Well, the merge is going to result in just one node with the ‘unknown’ value for each of the node types you define. As such, you are going to get relationships from data in different rows pointing to these unknown nodes.

You could use create instead of merge if the data in each row is independent of the other row, thus creating makes sense. The draw back is the script will keep generating the same results if run multiple times. It’s not a problem, but something to be aware of. When running multiple times during testing, you will just need to delete previous data before each test.

I do question your data model though. Do you really want each attribute of a single account to be separate entities? Would a model that has ‘Account’ and ‘People’ entities work for your scenario? You would split the row values among these two entities and relate them with something like a ‘HAS_ACCOUNT’ relationship from a person entity to an account entity. If you want to track multiple people sharing an address, you could break that out to a separate Address entity. I guess the same for email and phone number if looking for groups of people sharing these is important for your analysis. Anyways, it seems you could group the attributes into larger entities that represent your data and facilitate your analysis.

Is it a real possibility that an account would not know the name of the account holder nor the account number. Simulating some of the attributes to have null values seem counter intuitive.

1 Like

Thanks a lot for your input, Gary Lilienfield.

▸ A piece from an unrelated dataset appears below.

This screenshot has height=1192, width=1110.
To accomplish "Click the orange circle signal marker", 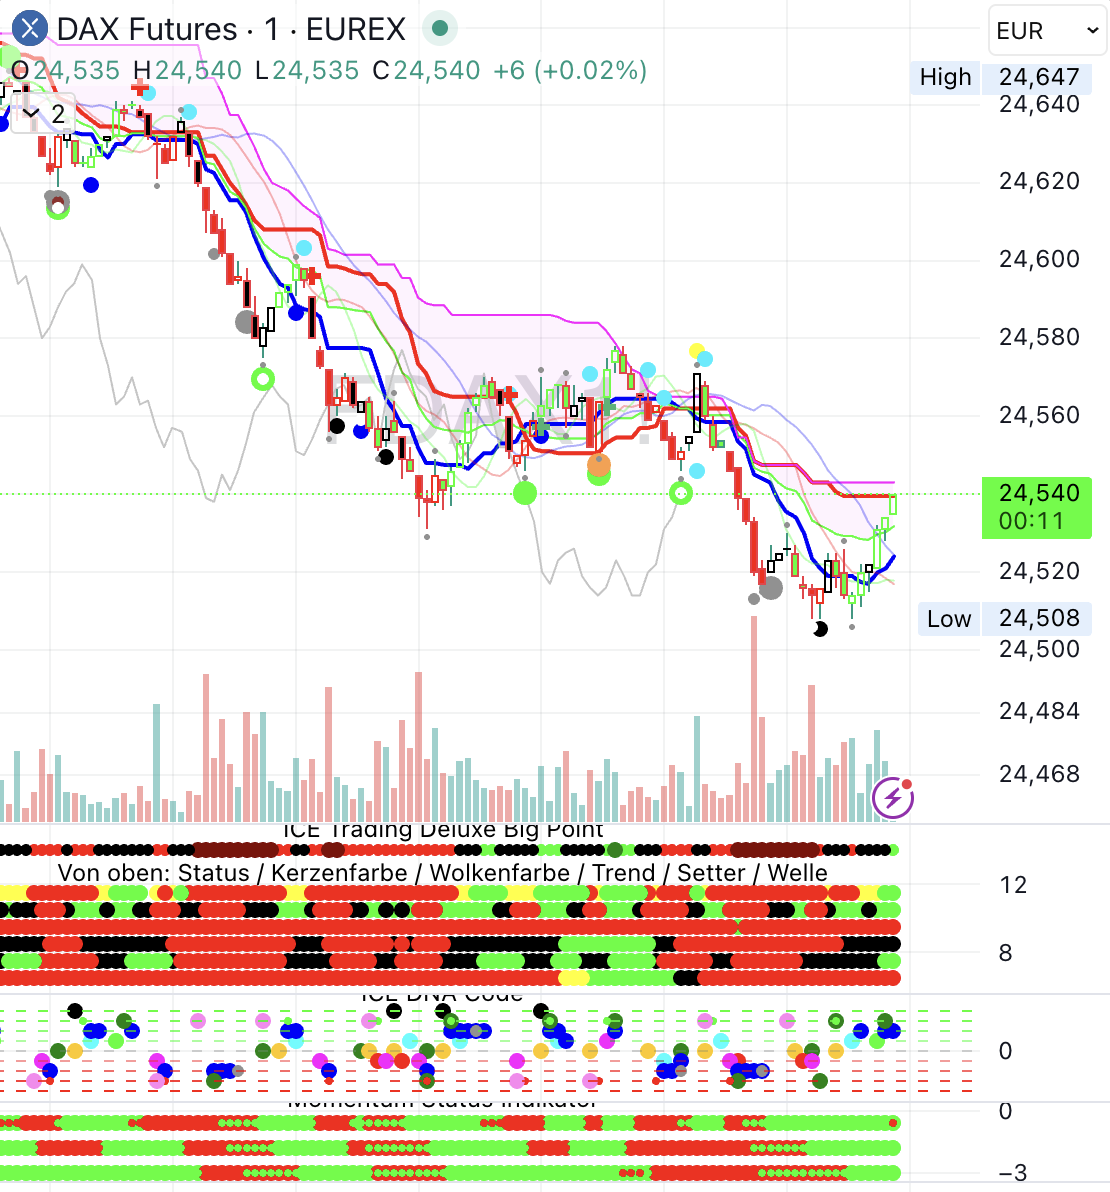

Yes, my aim is to track if there is multiple people sharing the address, email, phone number and etc. I would like to build something that can visualize the data and to find if there is any connection between them.

Using CREATE is not a good idea as in real life, a PERSON can have more then one ACCOUNT at a time.

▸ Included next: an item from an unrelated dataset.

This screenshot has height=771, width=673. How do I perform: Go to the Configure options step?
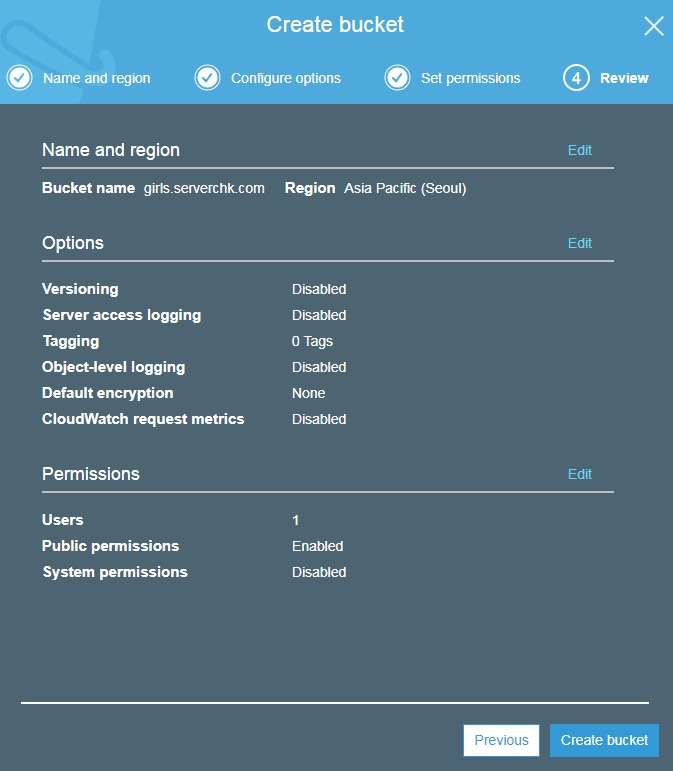(286, 78)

In your opinion is it okay to just add the "DELETE" command for all the "Unknown" node after done run the existing command? What will be the drawback on doing this?

cypher doesn't have the equivalent of an 'if' operation, so you can't conditionally create only the nodes that are not null. I was able to figure out a solution that leverages the 'call subquery' feature to conditionally create only the non-null nodes and relationships between them. It is a little complex and may not be what you want for your solution. You would have to have around 23 of the 'call' clauses to address each of your node types and the corresponding relationships. I included the code just in case and it is interesting as well.

I don't see a problem deleting the 'unknown' nodes afterwards. Just remember to use DETACH DELETE instead of DELETE, as the 'unknown' nodes will have relationships to other nodes.

load csv with headers from "file:///Book1.csv" as row
with row.A as a, row.B as b, row.C as c
call{
with a
with a
where a is not null
merge(x:A {id: a}) on create set x.id = a
}
call{
with c
with c
where c is not null
merge(x:C {id: c}) on create set x.id = c
}
call{
with b
with b
where b is not null
merge(x:B {id: b}) on create set x.id = b
}
call {
with a, b
with a, b
where a is not null and b is not null
match (x:A {id: a})
match (y:B {id: b})
merge (x)-[:REL]->(y)
}
call {
with c, b
with c, b
where c is not null and b is not null
match (x:C {id: c})
match (y:B {id: b})
merge (x)-[:REL]->(y)
}

Screen Shot 2022-03-28 at 11.05.17 AM

1 Like

The code that you give is interesting. I try it on testing data (with 2 variable only) and it work wonderful. I will try use it using all my variable and see how it react!

Thanks again for your help!